Start RECORD SET

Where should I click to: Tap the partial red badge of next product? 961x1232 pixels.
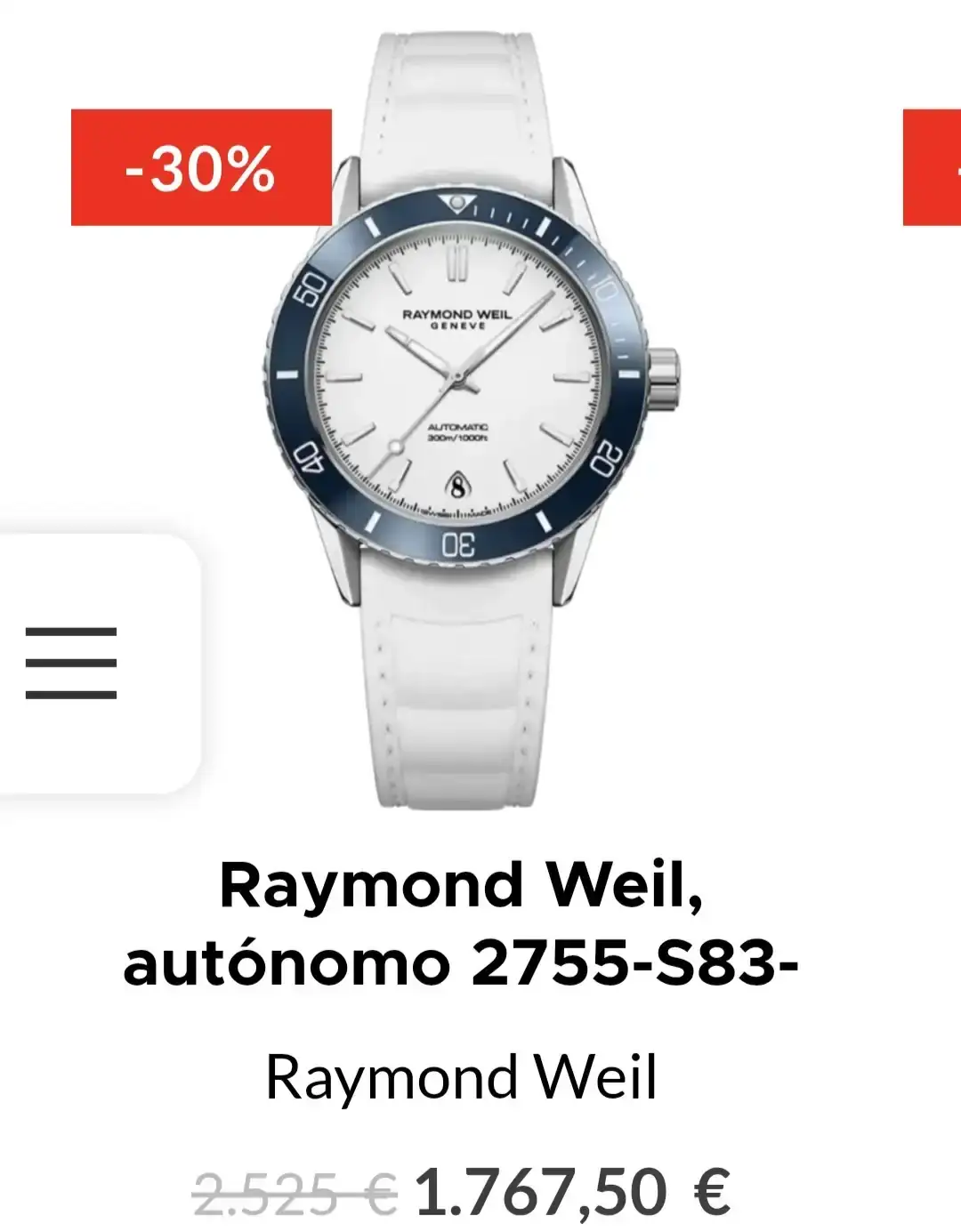point(933,167)
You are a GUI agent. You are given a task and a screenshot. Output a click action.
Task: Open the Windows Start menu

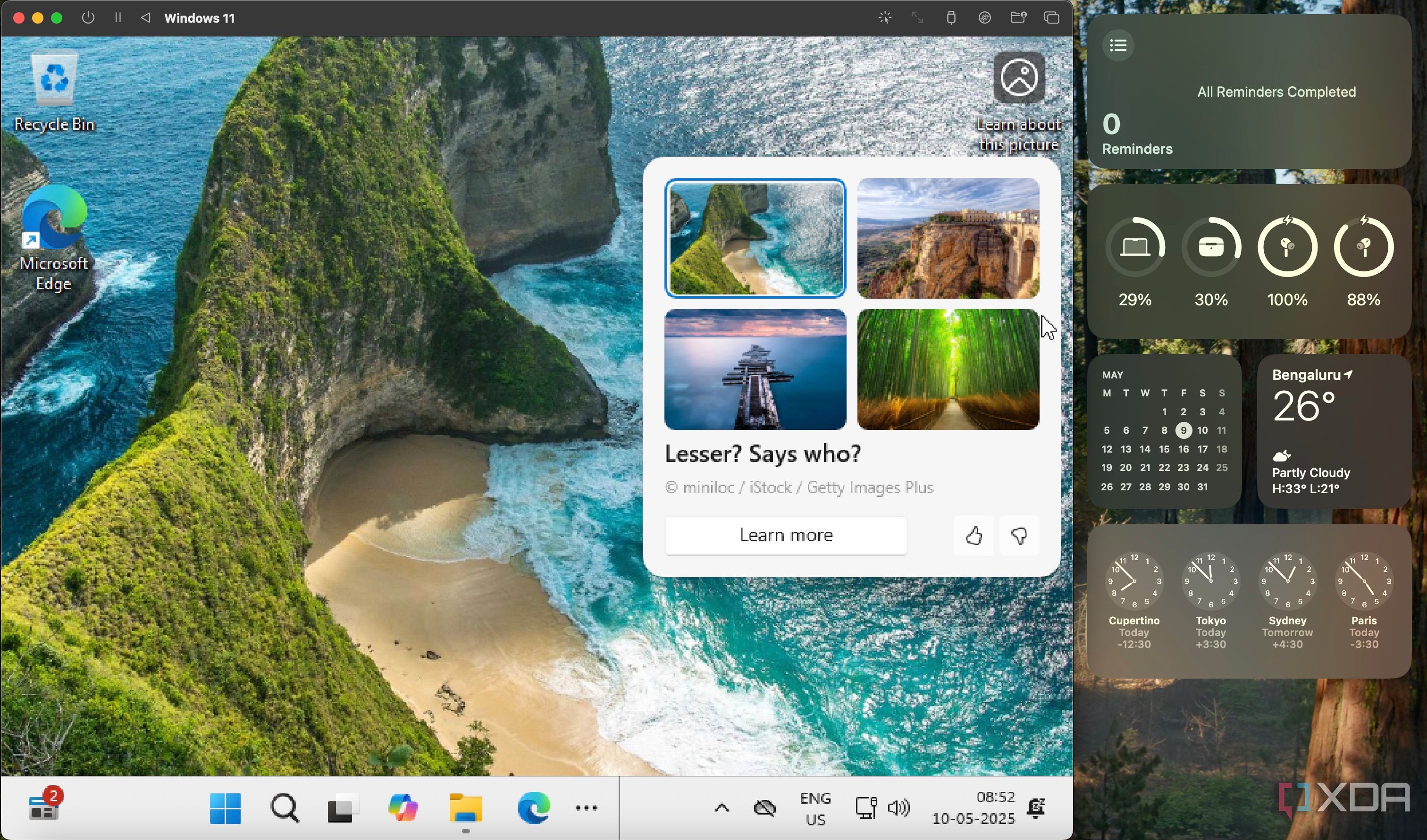[x=225, y=808]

End RECORD SET

Rewrite every line of the listing with each "click" swapped for "tap" and everything else left as it is. Leave out the pictures.

Where should I tap to: Tap the partial red badge of next product? 961x1232 pixels.
point(933,167)
You are a GUI agent. You are given a task and a screenshot. Output a tap action.
Task: Open the Windows Start menu

[x=225, y=808]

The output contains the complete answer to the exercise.